If you believe the makers of Hydrox, however, the culprit might be their longtime foe: Oreo. The two have been deadlocked in competition for more than a hundred years, and Nabisco has been accused of everything from threatening wholesalers in the early 20th century to buying up grocery store shelves and elbowing out smaller companies today.
In March 1912, the first batch of Oreos produced for sale was shipped from Nabisco’s six-story Romanesque-style headquarters in Manhattan to a grocer in Hoboken, New Jersey.
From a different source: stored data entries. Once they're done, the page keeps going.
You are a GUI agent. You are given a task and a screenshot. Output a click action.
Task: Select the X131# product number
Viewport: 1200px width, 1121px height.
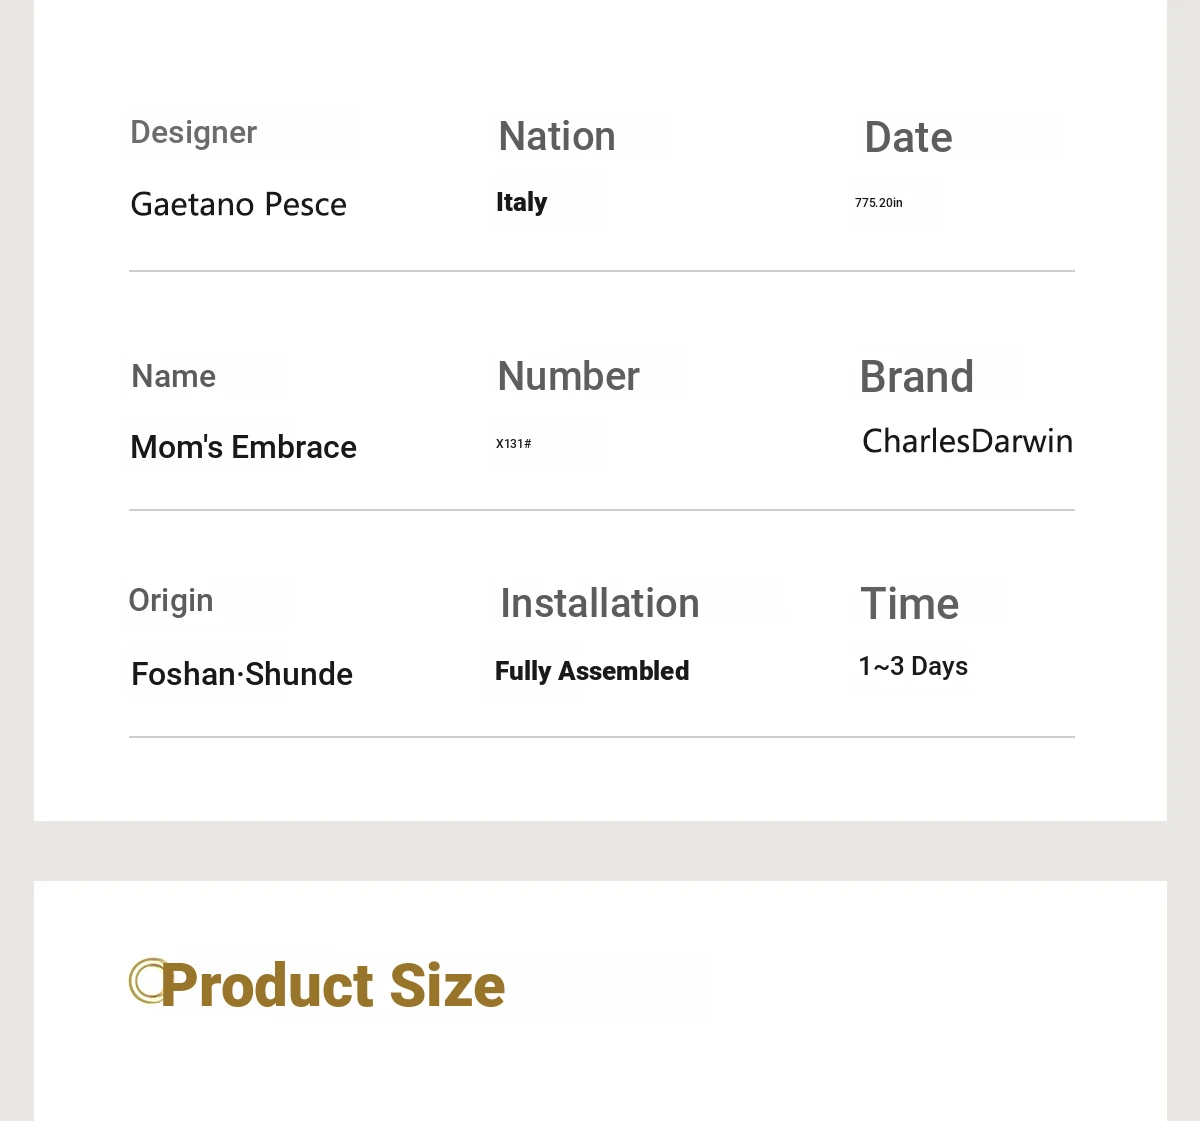[514, 444]
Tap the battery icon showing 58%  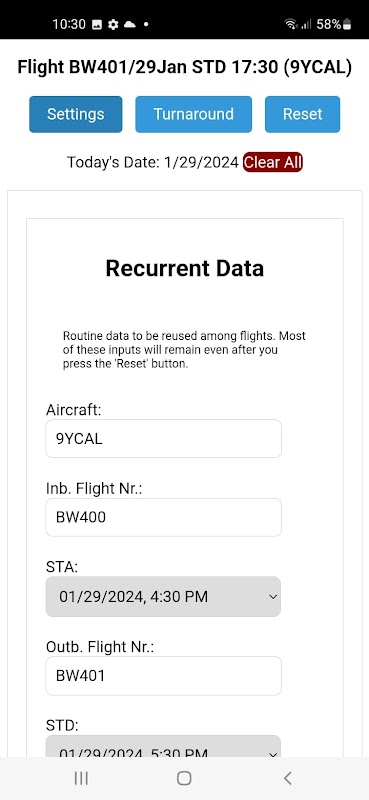348,24
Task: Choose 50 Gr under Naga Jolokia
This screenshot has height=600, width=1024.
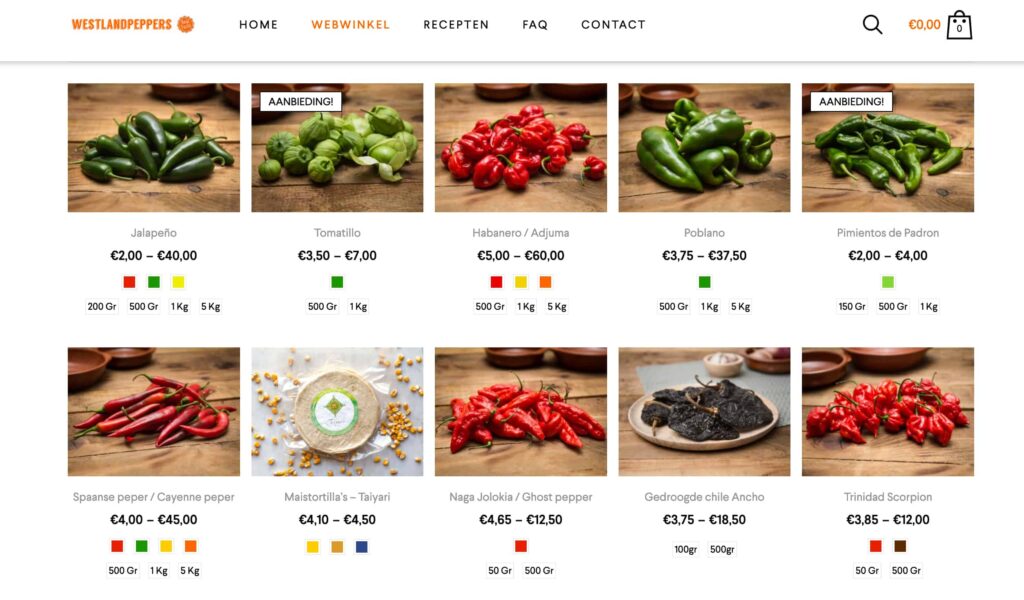Action: click(x=500, y=571)
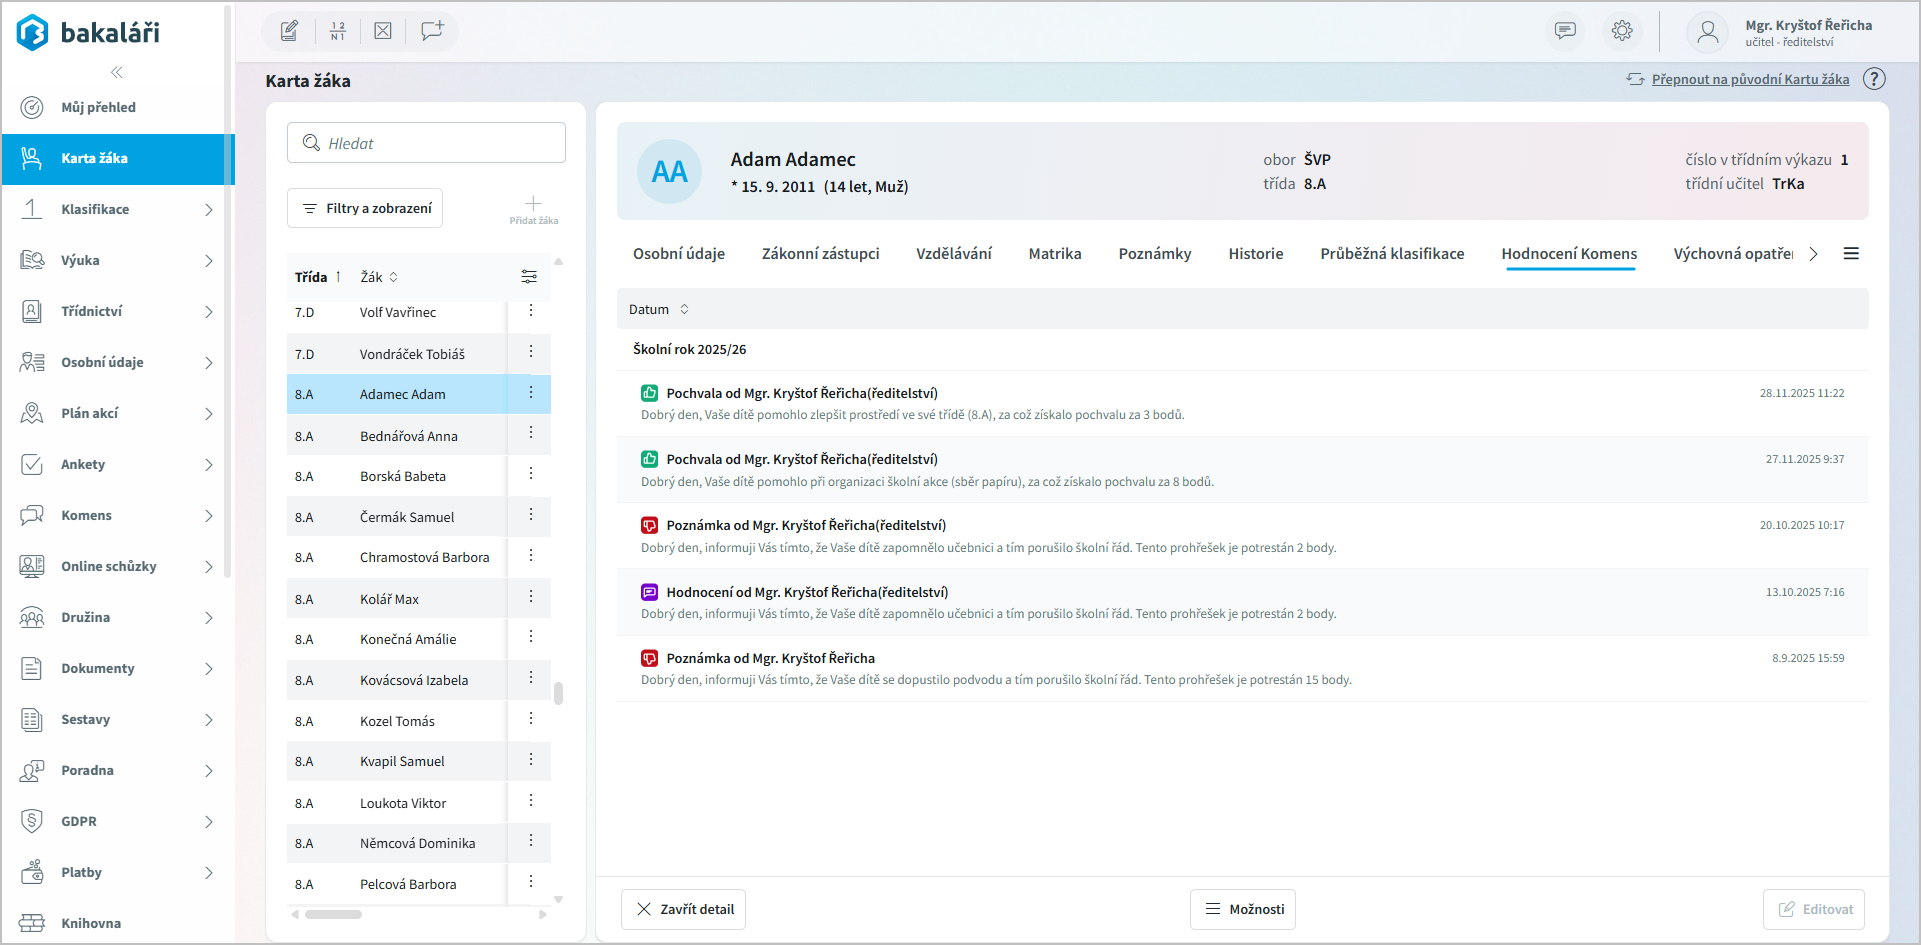Screen dimensions: 1921x945
Task: Click the Hledat search field
Action: tap(427, 143)
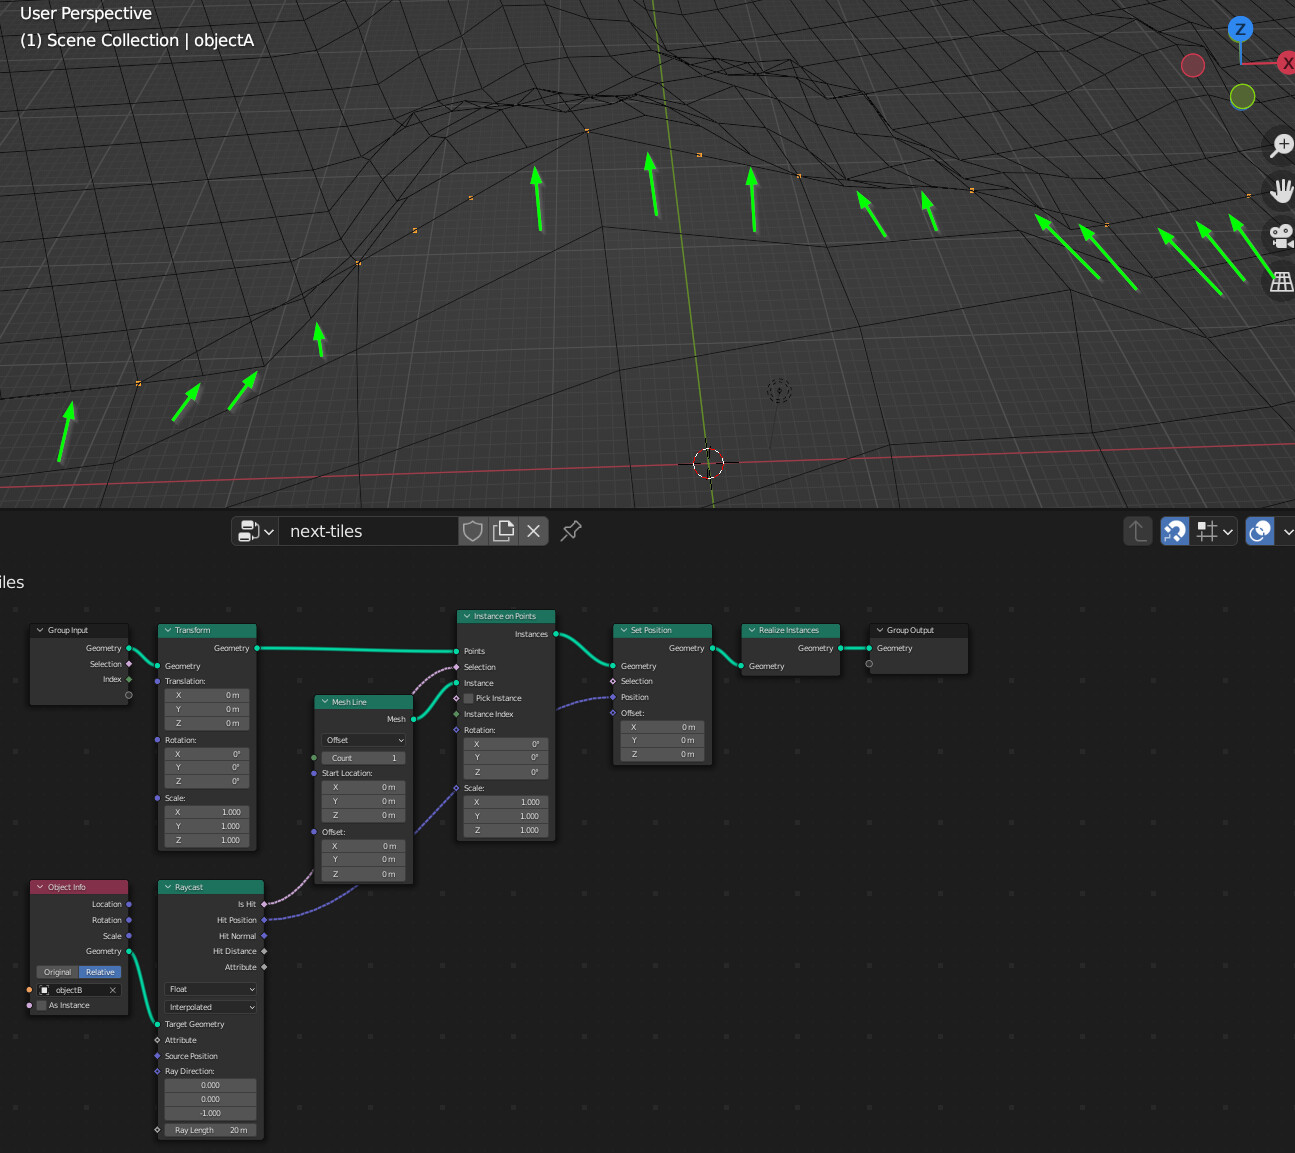This screenshot has width=1295, height=1153.
Task: Activate the Zoom tool in the viewport sidebar
Action: click(1281, 146)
It would’ve been a historic moment of American innovation if not for an inconvenient fact: Nabisco totally copied the cookie.
A smaller rival, Sunshine Biscuits (then known as The Loose-Wiles Biscuit Company), was started by Jacob and Joseph Loose in 1902. A couple decades earlier, the brothers had purchased a modest candy and cracker company in Kansas City, Missouri; renamed it after themselves; and built it into a regional power before merging it with the American Biscuit Company, a coalition of bakeries in the Midwest.
A Nabisco billboard from Los Angeles in the 1950s. (Gary Leonard/Corbis via Getty Images)
But this was the era of consolidation, monopolies, and trusts — corporate outfits created when multiple private firms merged to dominate a market. (Economists and reformers accused trusts of corrupt, anti-competitive behavior and contributing to rampant inequality.)
In 1898, the American Biscuit Company was subsumed into a new trust, the National Biscuit Company (known today as Nabisco), which gained control of ~90% of large US bakeries.
At the time of the Nabisco merger, Jacob Loose was ill and convalescing in Europe. He was cut out of the new trust. To exact revenge, Loose and his brother, along with business associate John Wiles, started Sunshine Biscuits.
Competing against Nabisco was no small feat. Although Nabisco lacked the utter dominance of infamous trusts like Standard Oil (unlike petroleum, families could always make their own desserts), it held massive distribution and advertising advantages and was accused of abusing its power in the grocery industry:
Workers struggled, too. In the early years of Nabisco, the socialist newspaper the Coming Nation reported lockouts of unionized staff at several Nabisco plants. Union membership in the US bakery industry, according to the paper, declined from ~5k to a few hundred.
“Exploitation and trust crackers,” wrote the Coming Nation in 1913, “go hand in hand.”
Jacob Loose, co-founder of Sunshine Biscuits. (Wikimedia Commons)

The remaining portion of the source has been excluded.